_EXERCISE OBJECTIVE:_ All entries are to be quoted exactly; the images stay out of the copy.

Dataset entries:
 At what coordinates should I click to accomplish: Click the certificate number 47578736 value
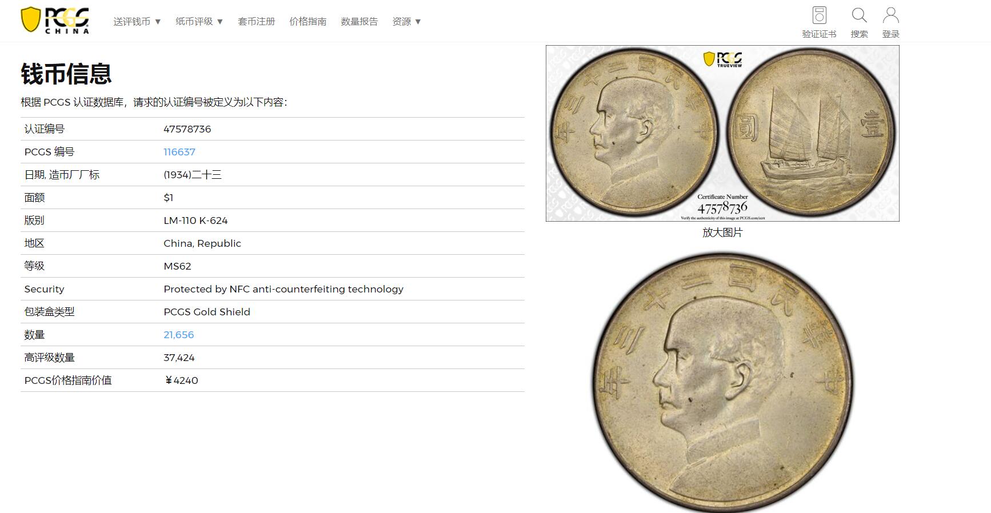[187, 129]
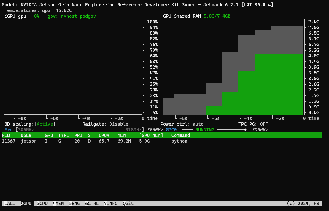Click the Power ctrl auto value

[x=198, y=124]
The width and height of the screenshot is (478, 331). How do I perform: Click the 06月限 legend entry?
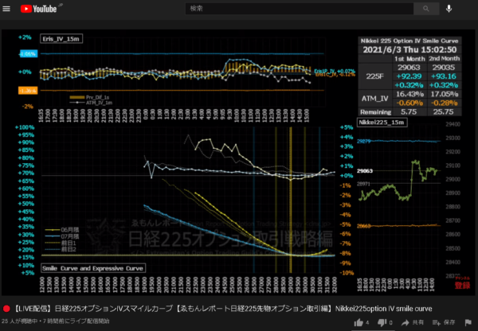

_EXERCISE RESPONSE:_
 At what coordinates should I click to accomplish: Click the certificate number 47578736 value
[187, 129]
Click the Power ctrl auto value

[x=198, y=124]
The width and height of the screenshot is (478, 331). How do I perform: Click the 06月限 legend entry?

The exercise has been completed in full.